The power distribution on a chip needs to make sure circuit robustness catering to not only to the average power / current requirements, but also needs to make sure timing or accuracy not affected by Dynamic IR drop, caused by limited power demand and switching patterns.  Further, today’s devices power management techniques like power gating and switch power supplies are measures. In the case of switched power supplies, typically, power switch cells are uniformly distributed across the standard cell logic (logic gates) area of the floor plan.
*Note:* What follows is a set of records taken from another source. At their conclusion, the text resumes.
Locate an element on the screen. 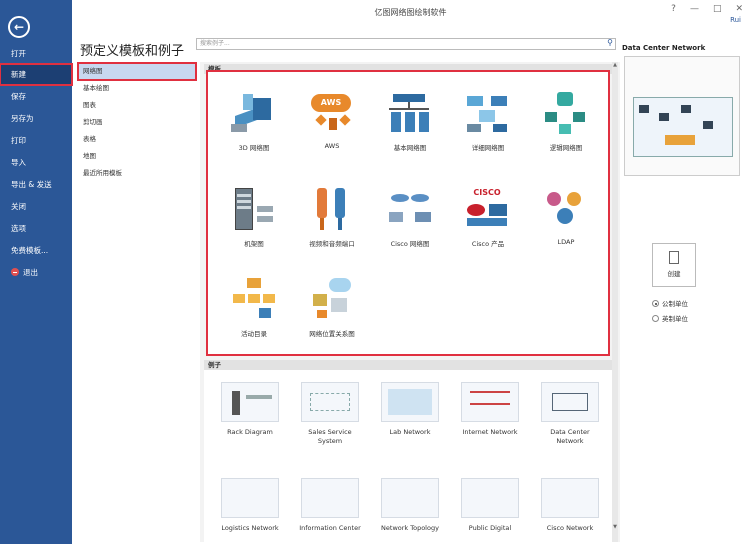 The image size is (749, 544). examples-section-header: 例子 is located at coordinates (409, 365).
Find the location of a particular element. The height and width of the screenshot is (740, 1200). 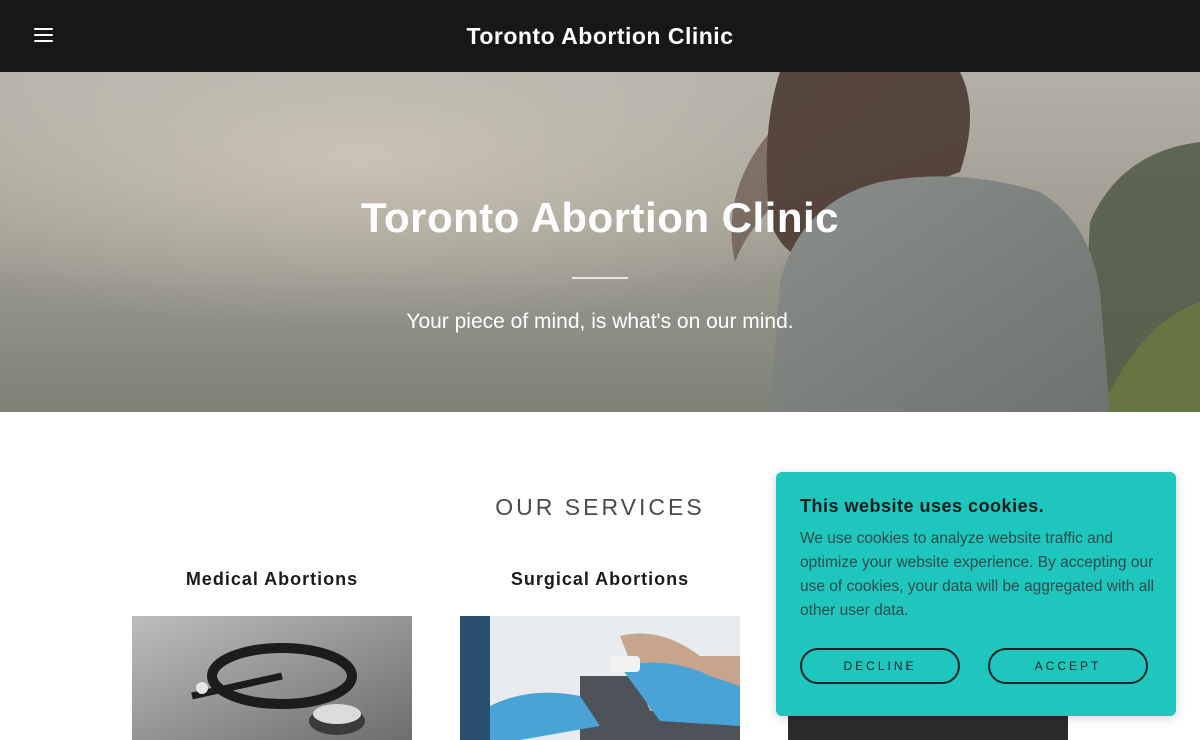

cookie-banner-title: This website uses cookies. is located at coordinates (922, 506).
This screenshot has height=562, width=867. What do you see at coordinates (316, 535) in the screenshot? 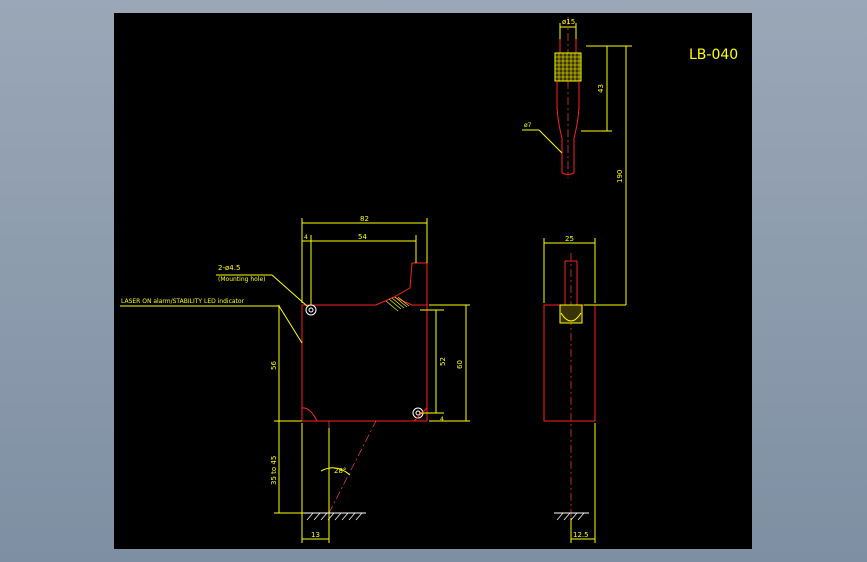
I see `dim-13: 13` at bounding box center [316, 535].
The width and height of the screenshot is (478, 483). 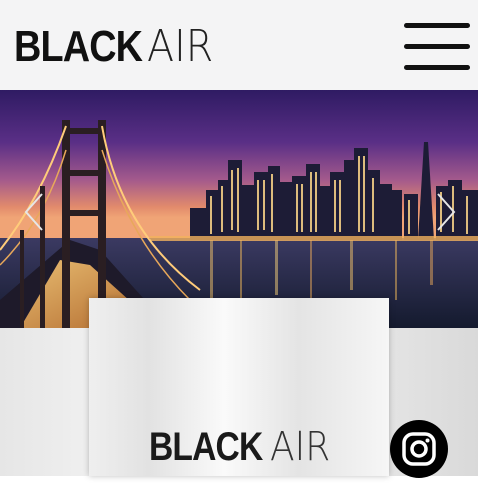 I want to click on instagram-glyph, so click(x=419, y=449).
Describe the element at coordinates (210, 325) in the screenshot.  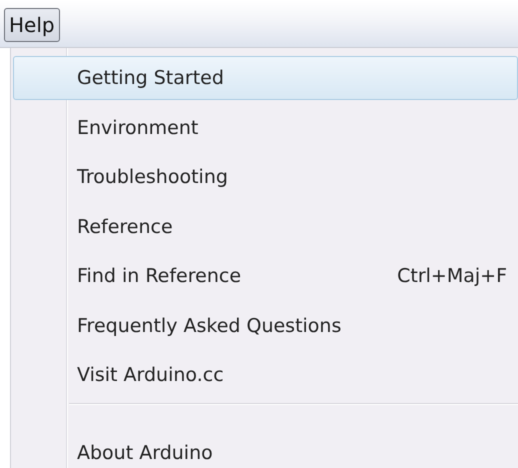
I see `menu-item-label: Frequently Asked Questions` at that location.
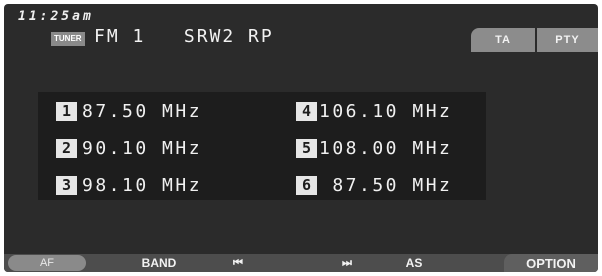 This screenshot has width=602, height=276. I want to click on preset-item: 5 108.00 MHz, so click(374, 148).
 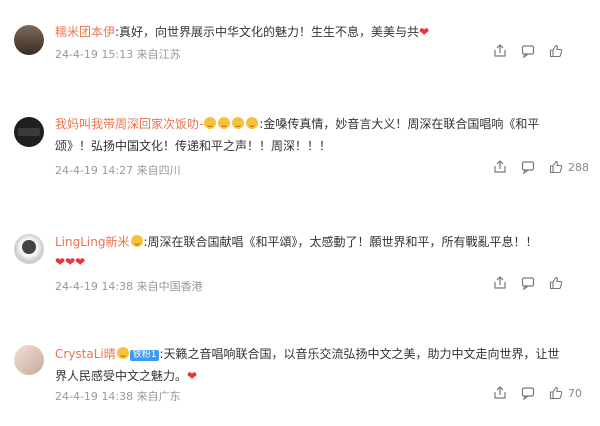 I want to click on comment-text: :金嗓传真情，妙音言大义！周深在联合国唱响《和平, so click(x=400, y=124).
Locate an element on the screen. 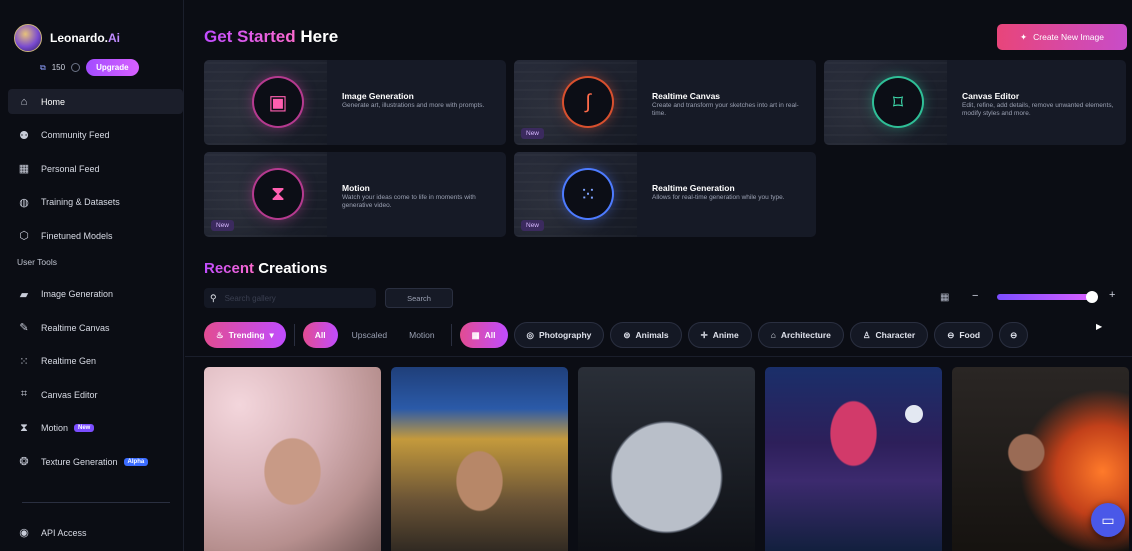  category-all: ▦ All is located at coordinates (484, 335).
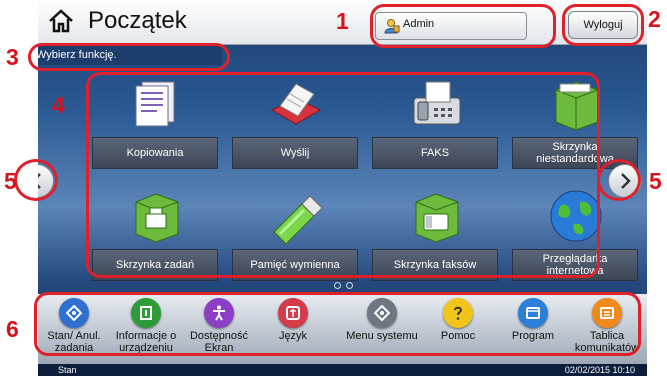  Describe the element at coordinates (12, 329) in the screenshot. I see `callout-number-6: 6` at that location.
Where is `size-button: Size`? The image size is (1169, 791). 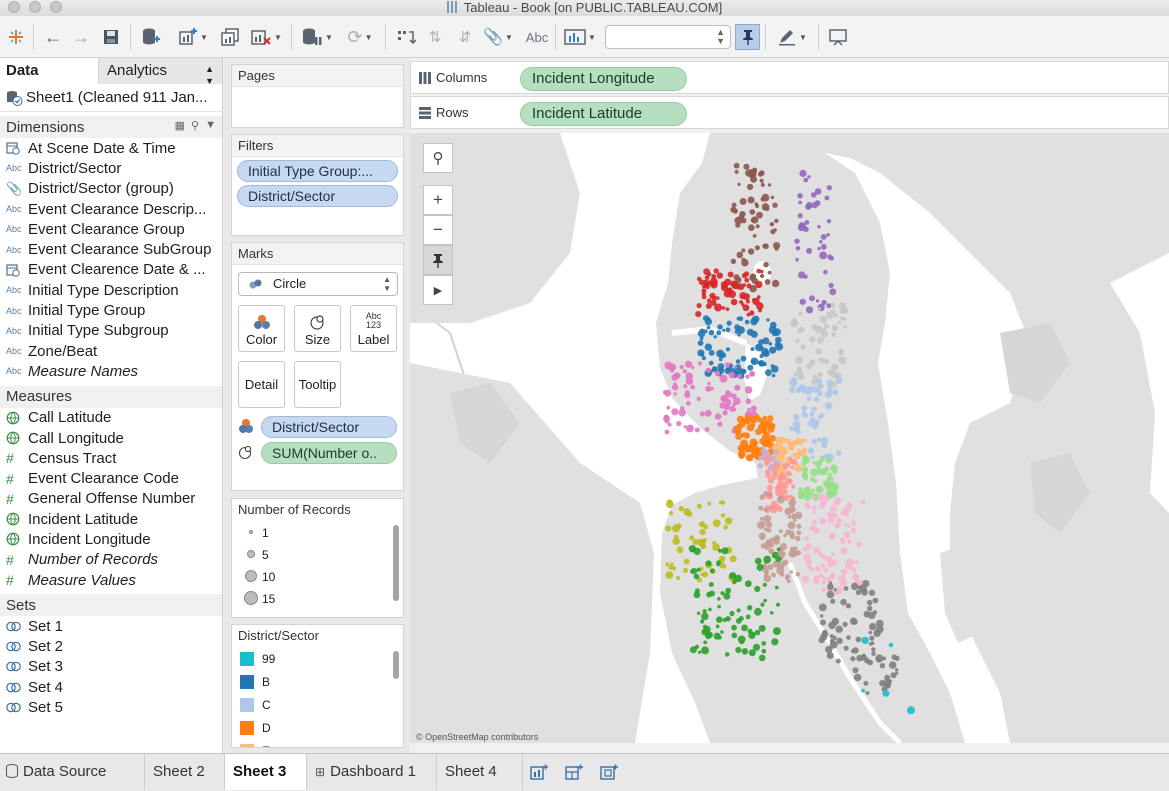 size-button: Size is located at coordinates (318, 328).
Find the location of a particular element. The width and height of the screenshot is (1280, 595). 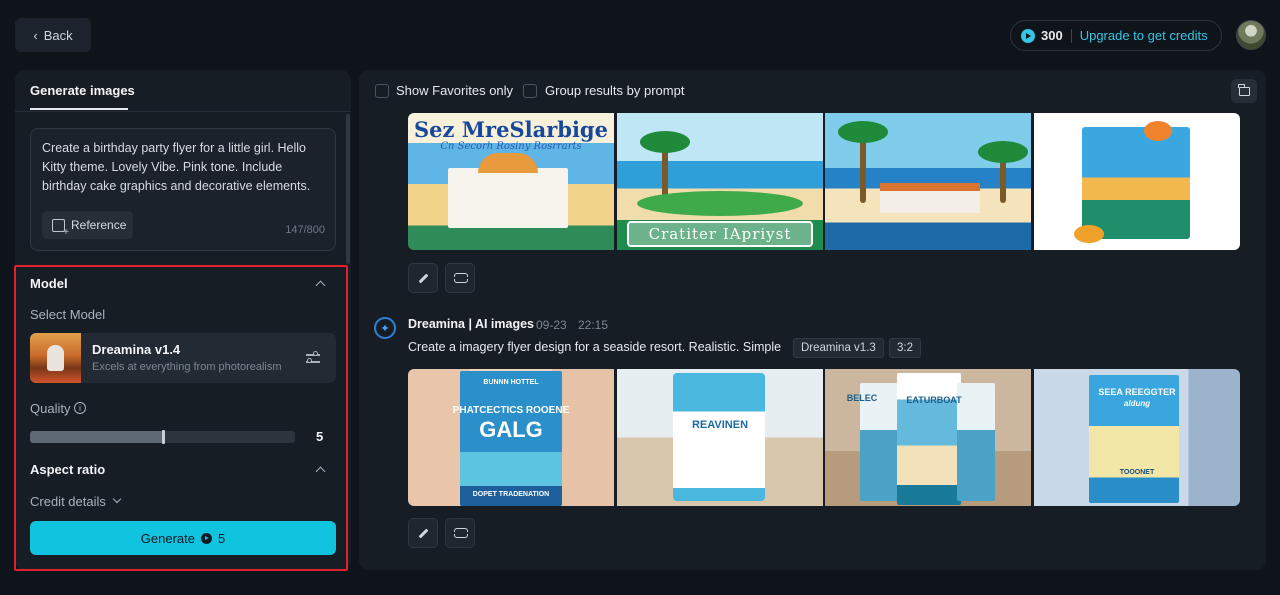

result-image: REAVINEN is located at coordinates (720, 438).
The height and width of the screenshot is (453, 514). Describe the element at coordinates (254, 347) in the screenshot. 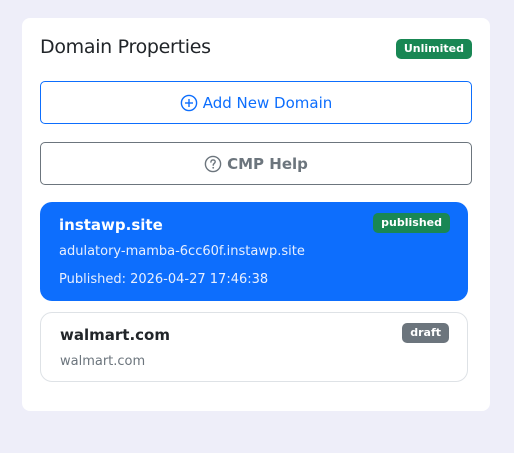

I see `domain-card-walmart: walmart.com draft walmart.com` at that location.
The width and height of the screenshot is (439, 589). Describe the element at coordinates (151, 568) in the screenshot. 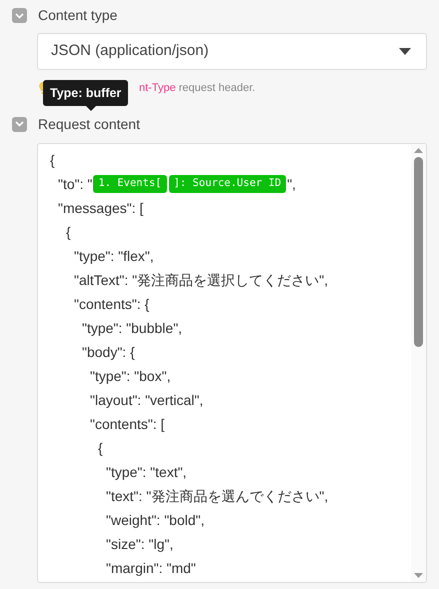

I see `code-text: "margin": "md"` at that location.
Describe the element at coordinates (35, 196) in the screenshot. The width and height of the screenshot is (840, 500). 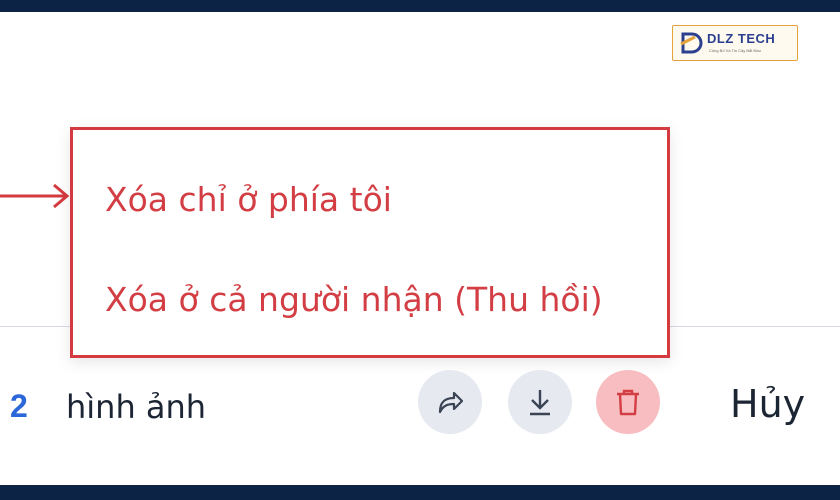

There may further be sub-divisions in the switched power grid in the form of power domains, depending on the granularity of power gating. These power switches add further dimension to the power distribution problem as they often limit the response of the power grid to dynamic power or electrical needs. While the power distribution can improve easily by increasing the number of power switches, it has an impact on the off mode leakage (Iddq) and hence battery life in handheld applications.

So clearly, it is important to decrease the number of switches used as well as decrease the signal routing resources used on the power grid. Design closure and signoff (timing, IR Drop, EM, reliability etc.) comprehending Dynamic IR drop effects realistically. The factors provide cynicism in Dynamic voltage drop analysis should remove and must make sure the method power coverage of various silicon conditions and design operating scenarios. We then discuss power distribution and power grid planning method, and highlight the various aspects that need to take care of, from the early stages of design implementation. We give some of the systematic power grid enhancements like power automated switch placement and switched supply resistance minimization through DRC-aware power metal fill. All the analysis and results are based on production application of low power application processors for mobile devices.

Static and Dynamic IR Drop

Static IR drop is average voltage drop for the design. While Dynamic IR drop depends on switching activity of the logic, therefore it is vector dependent. Dynamic IR drop depends on the switching time of logic and is less dependent on clock period. This nature illustrated in The Average current depends totally on the time period, while the dynamic IR drop depends on the instantaneous current which is higher while the cell is switching.

Static IR drop is good for closure analysis, in older technology nodes where enough natural decoupling capability from the power network and non-switching logic is available. While Dynamic IR drop measures IR drop caused when large amount of circuitry switch together, causing peak electricity demands. This electrical demand could highly localize and could brief within a single clock cycle (a few hundred PS) and could result in an IR drop that causes further setup or hold-time violations. Usually, high IR drop impact on clock networks causes hold time violations, while IR drop on data path signal nets results setup time violations.

Dynamic Analysis on Power Grid

A normal power grid and power switches designed for regular power. Usually, they designed for appropriate static IR drop objective and not for Dynamic IR drop. In the basic stage of the design, the grid power checks only with the Static IR drop result. This is because of late availability of use case scenarios (Voltage change dump (VCD) files). For the example, the switch and metal grid densities in the notches region can satisfy the static IR drop criteria, because the average power density in this region is not significant.

When an application runs, gap area have higher power density due to limited switching in gap area and the switches combined with metal is not enough to support the electrical density in the gap area. Because of which have very high dynamic IR drop.  Here due to less number of switch cells combined with not so powerful grid is the main reason for high dynamic IR drop. As described by the figure, Switch Voltage drop and MET3 voltage drop are the dominant factors in the overall voltage drop. A similar analogy on the power density can extend to larger region.

Dynamic IR Analysis

Difficulties in analysing the dynamic IR impact on SOCs or complex designs is to get direction for enough scenarios and to get them in time to identify issues before the design tapes out. Our Early Analysis flow addresses this issue. In this flow, the switching activity of a sub IP integrated at the top level and switching activity at the top level created, for use in dynamic IR analysis. With the help of flow analysis, we are able to analyse architectural hot spots for dynamic IR drop, like crossbar collaborating shared memories having great power density.